Background: Malignant cells exhibit reduced period circadian regulator 3 (PER3) expression. However, the underlying mechanisms of variations in PER3 expression in cancers and the specific function of PER3 in tumor progression remain poorly understood.

Results: We explored multiple public databases, conducted bioinformatics analyses, and performed in vitro and in vivo experiments for validation. We found PER3 expression was decreased in most types of cancers, and PER3 downregulation was associated with a poor prognosis in 8 types of cancer. PER3 promoter methylation levels were increased in 11 types of cancer. Promoter hypermethylation (CpG islands [CGIs] cg12258811 and cg14204433) correlated with decreased PER3 expression in six cancers (breast invasive carcinoma, colon adenocarcinoma, head and neck squamous cell carcinoma, kidney renal papillary cell carcinoma [KIRP], lung adenocarcinoma [LUAD], and uterine corpus endometrial carcinoma). CGI cg12258811 hypermethylation was associated with reduced survival time and advanced cancer stages. Moreover, the bisulfite pyrosequencing assay confirmed CGI cg12258811 hypermethylation and its negative correlation with PER3 expression. In vitro and in vivo experiments demonstrated that PER3 inhibited KIRP and LUAD progression. Decitabine enhanced PER3 expression and inhibited KIRP cell functions by reducing promoter (cg12258811) methylation level.
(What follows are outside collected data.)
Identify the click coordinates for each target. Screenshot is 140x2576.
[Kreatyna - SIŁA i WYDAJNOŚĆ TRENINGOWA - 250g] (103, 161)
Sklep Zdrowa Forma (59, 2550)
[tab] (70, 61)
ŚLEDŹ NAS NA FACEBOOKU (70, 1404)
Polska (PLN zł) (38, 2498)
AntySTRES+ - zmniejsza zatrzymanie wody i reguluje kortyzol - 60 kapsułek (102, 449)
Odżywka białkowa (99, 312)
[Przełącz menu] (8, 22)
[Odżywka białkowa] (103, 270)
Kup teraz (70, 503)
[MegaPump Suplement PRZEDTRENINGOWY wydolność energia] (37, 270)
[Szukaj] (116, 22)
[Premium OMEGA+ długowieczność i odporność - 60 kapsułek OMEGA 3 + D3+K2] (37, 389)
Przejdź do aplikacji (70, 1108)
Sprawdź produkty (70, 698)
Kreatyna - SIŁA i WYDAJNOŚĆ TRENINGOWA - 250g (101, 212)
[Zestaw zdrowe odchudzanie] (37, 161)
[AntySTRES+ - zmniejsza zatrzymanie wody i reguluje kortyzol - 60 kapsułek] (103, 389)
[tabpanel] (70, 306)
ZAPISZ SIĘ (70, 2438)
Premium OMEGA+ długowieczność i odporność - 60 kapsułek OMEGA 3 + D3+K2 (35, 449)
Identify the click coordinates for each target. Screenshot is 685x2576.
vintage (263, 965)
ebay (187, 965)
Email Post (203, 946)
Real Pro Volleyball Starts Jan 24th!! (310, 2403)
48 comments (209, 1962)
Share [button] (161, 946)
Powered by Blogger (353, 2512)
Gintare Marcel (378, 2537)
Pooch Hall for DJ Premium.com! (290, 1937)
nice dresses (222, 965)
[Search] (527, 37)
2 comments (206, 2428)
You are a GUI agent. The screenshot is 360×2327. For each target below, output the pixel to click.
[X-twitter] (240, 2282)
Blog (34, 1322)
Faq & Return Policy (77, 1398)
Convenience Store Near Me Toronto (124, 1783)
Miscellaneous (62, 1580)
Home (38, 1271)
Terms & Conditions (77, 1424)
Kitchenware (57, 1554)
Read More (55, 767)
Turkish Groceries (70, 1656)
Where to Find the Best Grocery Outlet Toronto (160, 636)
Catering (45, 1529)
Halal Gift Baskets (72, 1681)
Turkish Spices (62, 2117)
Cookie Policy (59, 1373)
Conclusions: Our findings advanced the mechanistic understanding of variations in PER3 expression in cancers and confirmed the tumor-associated function of PER3 hypermethylation and downregulation.

PER3 启动子高甲基化与泛癌症的进展有关。
背景:恶性细胞表现出昼夜节律周期调节因子3(PER3)表达减少。然而,人们对癌症中 PER3 表达变化的内在机制以及 PER3 在肿瘤进展中的具体功能仍知之甚少:我们探索了多个公共数据库,进行了生物信息学分析,并进行了体外和体内实验进行验证。我们发现 PER3 在大多数类型的癌症中表达减少,在 8 种癌症中,PER3 的下调与预后不良有关。在 11 种癌症中,PER3 启动子甲基化水平升高。在六种癌症(乳腺浸润癌、结肠腺癌、头颈部鳞状细胞癌、肾乳头状细胞癌[KIRP]、肺腺癌[LUAD]和子宫内膜癌)中,启动子高甲基化(CpG岛[CGI]cg12258811和cg14204433)与PER3的表达下降相关。CGI cg12258811 高甲基化与生存时间缩短和癌症晚期有关。此外,亚硫酸氢盐热序分析证实了 CGI cg12258811 高甲基化及其与 PER3 表达的负相关。体外和体内实验证明,PER3能抑制KIRP和LUAD的进展。地西他滨通过降低启动子(cg12258811)甲基化水平,增强了PER3的表达,抑制了KIRP细胞的功能:我们的研究结果推进了对癌症中 PER3 表达变化的机理认识,并证实了 PER3 高甲基化和下调的肿瘤相关功能。
本文章由计算机程序翻译,如有差异,请以英文原文为准。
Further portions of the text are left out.